**** Provided text ****

As the RCN’s historic ballot enters its final days, new polling reveals nearly two-thirds of the public strongly supports strike action as concern over the number of nursing staff working in the NHS peaks.
For the first time in its 106-year history, the Royal College of Nursing (RCN) has asked 300,000 of its members if they want to mount a campaign of industrial action.
It comes amid warnings that record numbers of nurses are leaving the profession.
The RCN said new analysis by London Economics has found that pay for nurses has declined at twice the rate of the private sector in the last decade, with their real-terms earnings falling by 6%.
The union wants nurses to be given a pay rise in line with the rate of inflation, which is currently 10.1%.
In July, the government awarded most NHS staff a pay rise of at least 4.5%, which it said gave many workers a £1,400 salary increase.
The RCN has been urging its members to vote in favour of industrial action, with the union’s general secretary saying it is a “once-in-a-generation chance” to improve pay and combat staff shortages.
RCN Chief Executive Pat Cullen gave a message to members saying:
“Governments have repeatedly neglected the NHS and the value of nursing. We can change this if together we say ‘enough is enough’.”
“Record numbers are feeling no alternative but to quit, and patients pay a heavy price. We are doing this for them too.
“It’s clear we need urgent change. Nursing is the best job in the world. Protect it with your vote.”
The NHS staff have public backing for strike action.
YouGov polling shows 65% of the public support nursing staff taking strike action. Just one in two Britons are now confident in the quality of care available to them on the NHS, and the majority (79%) of respondents say they believe there aren’t enough nursing staff in the NHS to deliver safe patient care.
With the ballot closing this week on Wednesday 2 November at 12 noon, members have just a few days left to return their ballot papers. It could be close so it’s important that every vote is cast. This is a unique opportunity to fight for fair pay for nursing, protecting the future of the profession and patient care in the NHS.

****

▶ [What is needed]:
Extend the article on the Royal College of Nursing strike ballot, picking up after its final sentence. The rows below were taken from a separate source and have no connection to the nursing article.

**** Dataset ****

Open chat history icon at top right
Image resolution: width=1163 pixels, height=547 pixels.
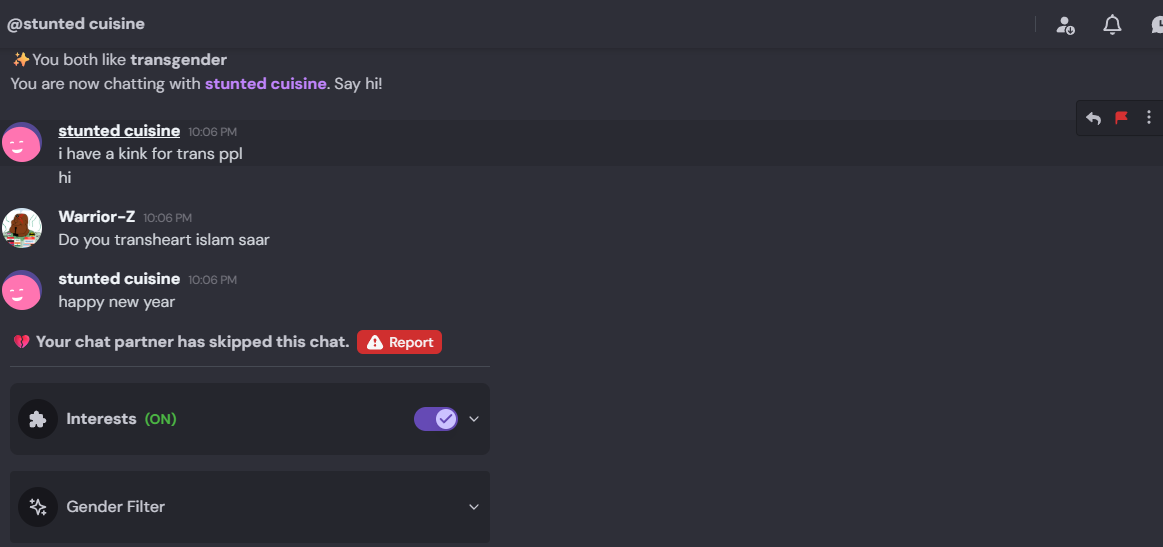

****
**** Dataset ****

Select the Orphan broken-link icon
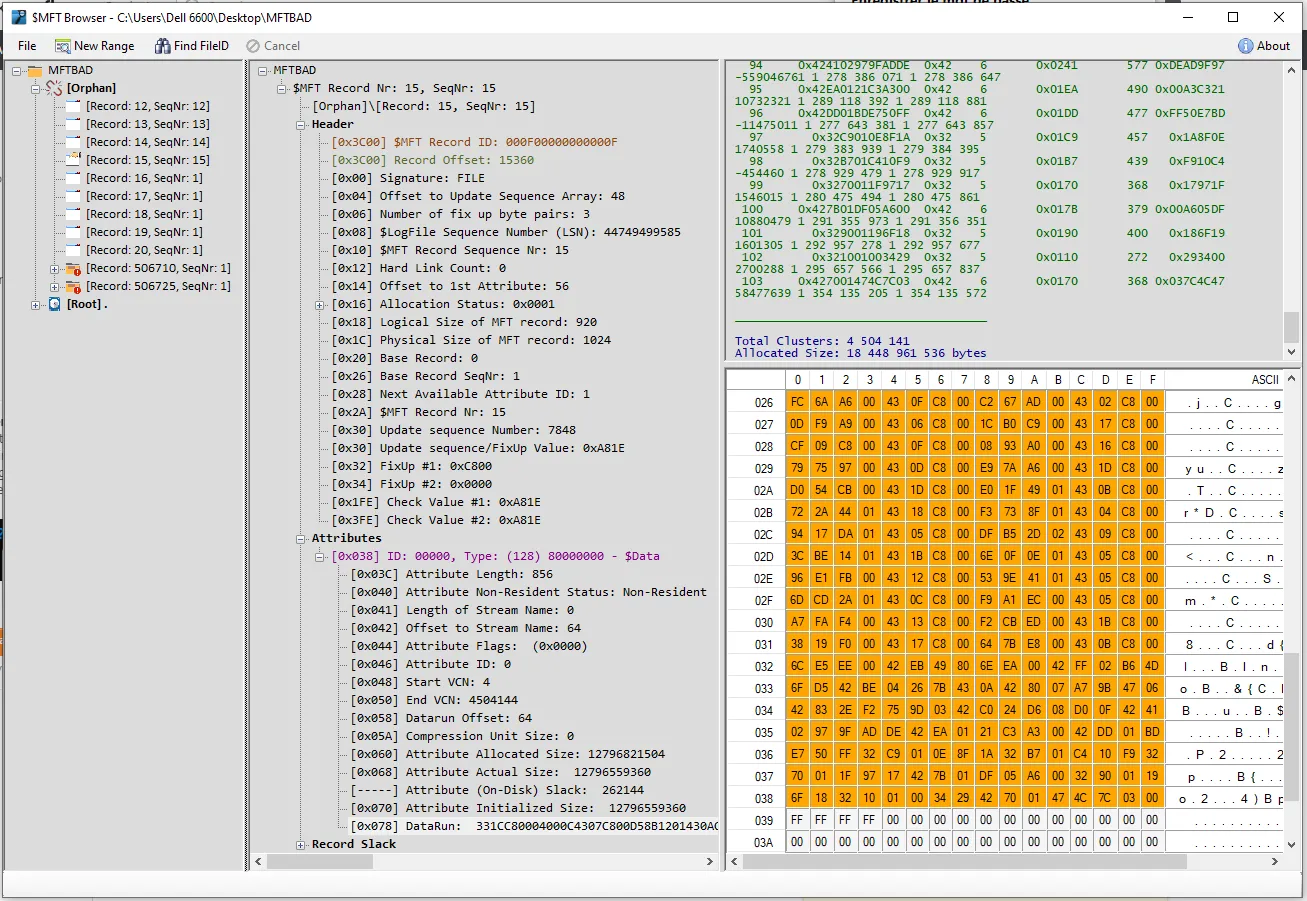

****

▶ [Written reply]:
RCN General Secretary & Chief Executive, Pat Cullen, said: “The public stands with nursing staff as they know that when nurses speak, they speak for patients. It is for them that our members are voting to strike.
“Nurses have already suffered a decade of real terms pay cuts, and many simply cannot afford to practise anymore. They are being forced to leave the profession and a chronic shortage of nursing staff is putting patients at risk.
“Nursing staff are saying enough is enough, for our profession and for our patients. I urge any member who has not returned their ballot paper to do so now – every single vote counts. Don’t miss this historic opportunity to have your voice heard.”
Earlier this week, new Prime Minister Rishi Sunak and Chancellor Jeremy Hunt announced the fiscal statement planned for Monday (31 October) has been delayed until mid-November and are expected to announce government spending cuts.
In the same poll, the public made it clear they do not support cuts to NHS spending. More than half (56%) said the NHS was among the top three areas of spending that must be protected, which is double the support given to any other spending area. Over half (52%) also suggested that current underfunding of the NHS is the primary cause of increased waiting lists for operations and other specialist NHS care.
The union is also inviting members of the public to co-sign a letter to Prime Minister, calling for the government to “see sense” and “protect nursing”.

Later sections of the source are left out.